> [Directions] Your task is to repeat the lines below exactly, excluding any pictures they contain.

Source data
★ ★ ★ ★

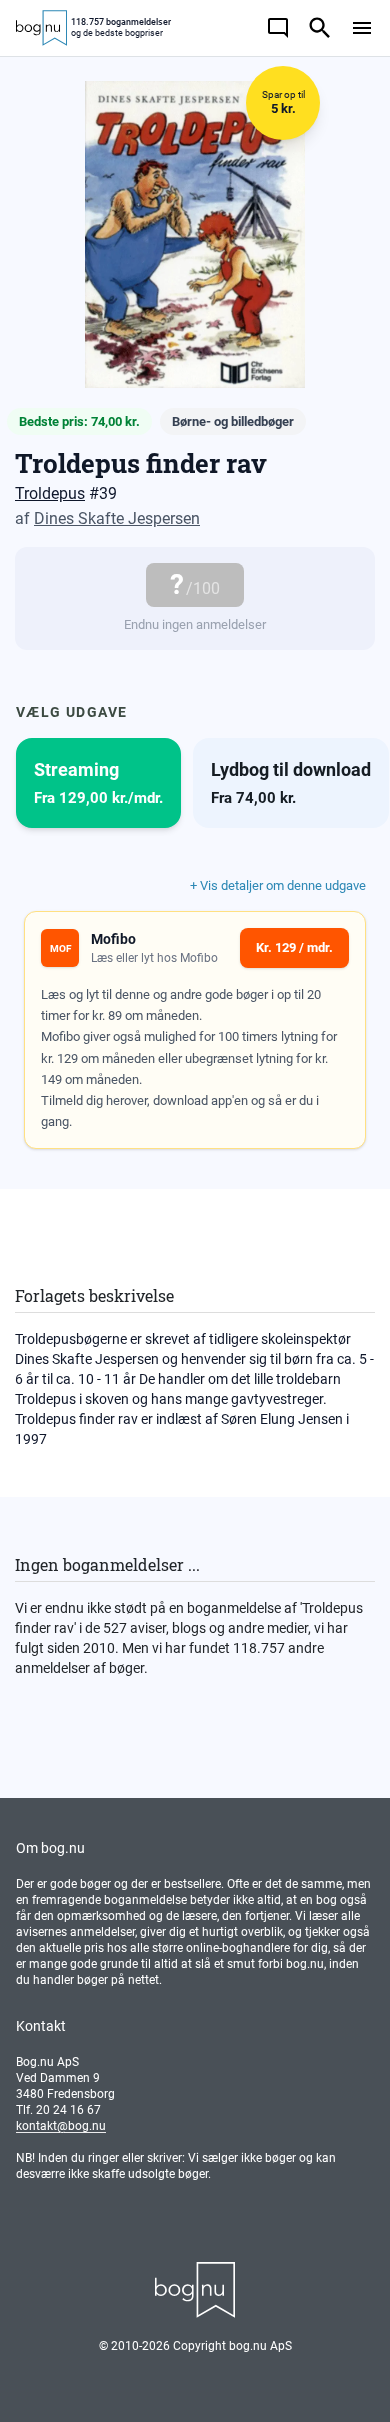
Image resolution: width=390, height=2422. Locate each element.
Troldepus (50, 493)
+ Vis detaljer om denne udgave (278, 885)
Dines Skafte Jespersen (117, 518)
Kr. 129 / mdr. (294, 947)
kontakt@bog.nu (61, 2126)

★ ★ ★ ★

> [Finished task]
Image resolution: width=390, height=2422. Locate each element.
Troldepus (50, 493)
+ Vis detaljer om denne udgave (278, 885)
Dines Skafte Jespersen (117, 518)
Kr. 129 / mdr. (294, 947)
kontakt@bog.nu (61, 2126)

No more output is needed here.